Content Expert: Kali Uday Balleda, Kumar Sanatan
DIRECTIONS:
Set up OpenVINO™.
Build the OpenVINO™ source.
Configure OpenVINO™ for Performance Analysis.
Profile CPU Hot Spots.
Profile GPU Hot Spots.
Profile NPUs.
Here are the hardware and software tools you need for this recipe.
Applications and Toolkits:
Analysis Tool:VTune Profiler (version 2024.1 or newer)
CPU: Intel® Core Ultra 7 Processor 165H (code named Meteor Lake)
To set up OpenVINO™ from the package manager, install these applications in sequence:
git clone https://github.com/OpenVINOtoolkit/OpenVINO.git
cd OpenVINO
git submodule update –init
mkdir build
cd build
cmake -G “Visual Studio 17 2022” <path\to\OpenVINO™ source code> -DCMAKE_BUILD_TYPE=Release -DENABLE_PYTHON=ON -DPython3_EXECUTABLE= "C:\Users\sdp\Downloads\intelpython3\python.exe" -DENABLE_PROFILING_ITT=ON
When the build is successful, you find a new bin directory that contains:
Before you run performance analyses on AI applications, make sure to configure OpenVINO™ first:
set PYTHONPATH=<path to OpenVINO™ repository>\bin\intel64\Release\python;%PYTHONPATH% set OpenVINO™_LIB_PATHS=<path to OpenVINO™ repository>\bin\intel64\Release;%OpenVINO™_LIB_PATH%
C:\Users\sdp\intelpython3\env\vars.bat
C:\Program Files (x86)\Intel\<toolkit_version>\oneAPI-vars.bat
Before you run an AI application on an Intel processor, you must convert the AI model into the OpenVINO™ IR format. To learn more about this conversion, use the omz_converter tool.
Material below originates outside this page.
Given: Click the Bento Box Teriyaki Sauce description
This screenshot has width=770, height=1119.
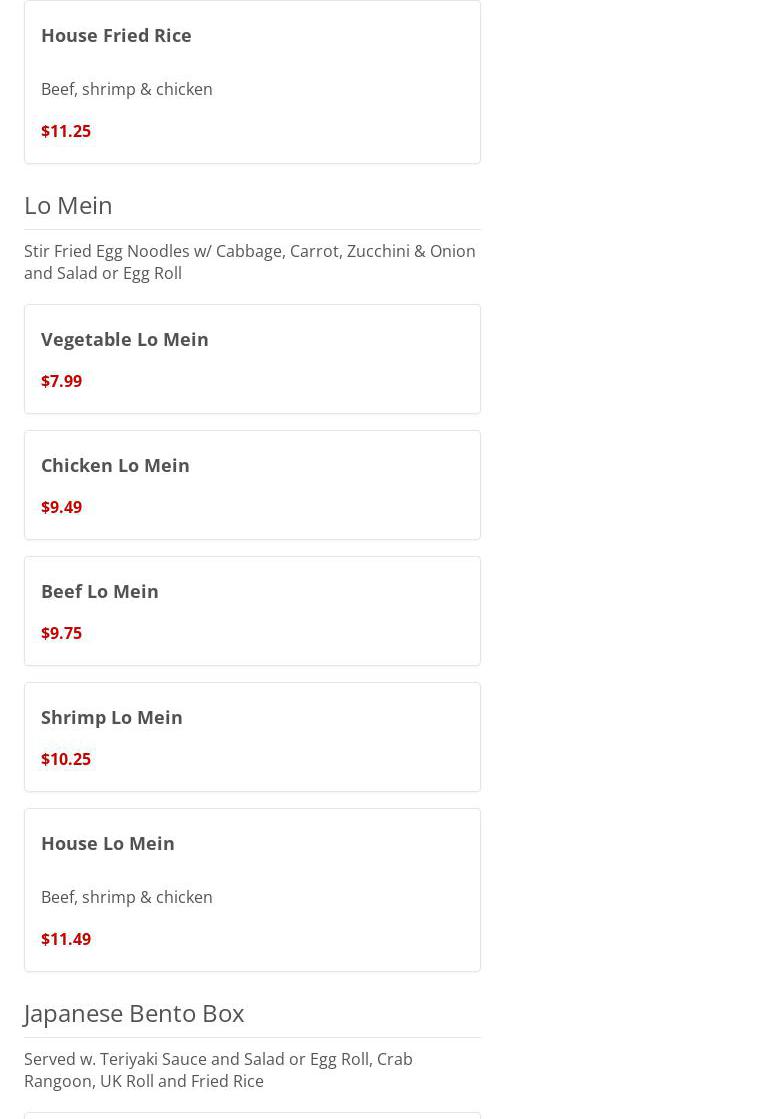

You can run the profiling analyses described here on any AI application of your choice. This recipe uses the Benchmark tool (available in the OpenVINO™ toolkit) to demonstrate how you run analyses with VTune Profiler. Use benchmark_app to calculate the throughput and run a latency analysis for your AI application.
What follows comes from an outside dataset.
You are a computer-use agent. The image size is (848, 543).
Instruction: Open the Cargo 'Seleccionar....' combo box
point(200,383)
To run benchmark_app, at the command prompt, type this command:
benchmark_app -m model.xml -d NPU -niter 1000
where:
model.xml is your AI application
d is the target device (CPU/GPU/NPU)
niter is the number of iterations
To identify CPU bottlenecks, run the Hotspots analysis . In the command window, type:
vtune -c hotspots -r <path to VTune results directory> -- benchmark_app -m model.xml -d CPU -niter 1000
Open the result of the analysis and identify CPU hot spots in the Bottom-up and Platform windows.
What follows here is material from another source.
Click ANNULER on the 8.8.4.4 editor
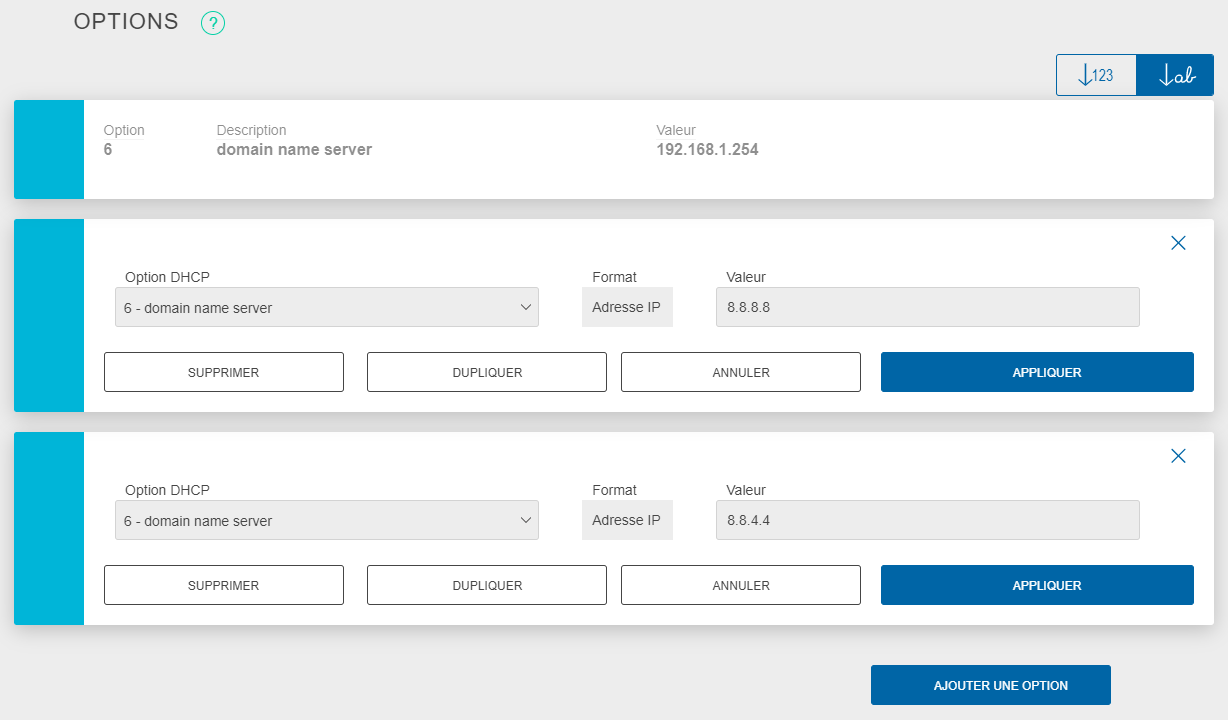 pyautogui.click(x=740, y=584)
To identify GPU bottlenecks, run the GPU Compute/Media Hotspots analysis . In the command window, type:
vtune -c gpu-hotspots -r <path to VTune results directory> -- benchmark_app -m model.xml -d GPU -niter 1000
Open the result of the analysis and identify GPU hot spots in the Graphics window.
To profile NPUs, run the NPU Exploration analysis . In the command window, type:
vtune -c npu -r <path to VTune results directory> -- benchmark_app -m model.xml -d npu -niter 1000
Open the result of the analysis and understand NPU usage in the Platform window.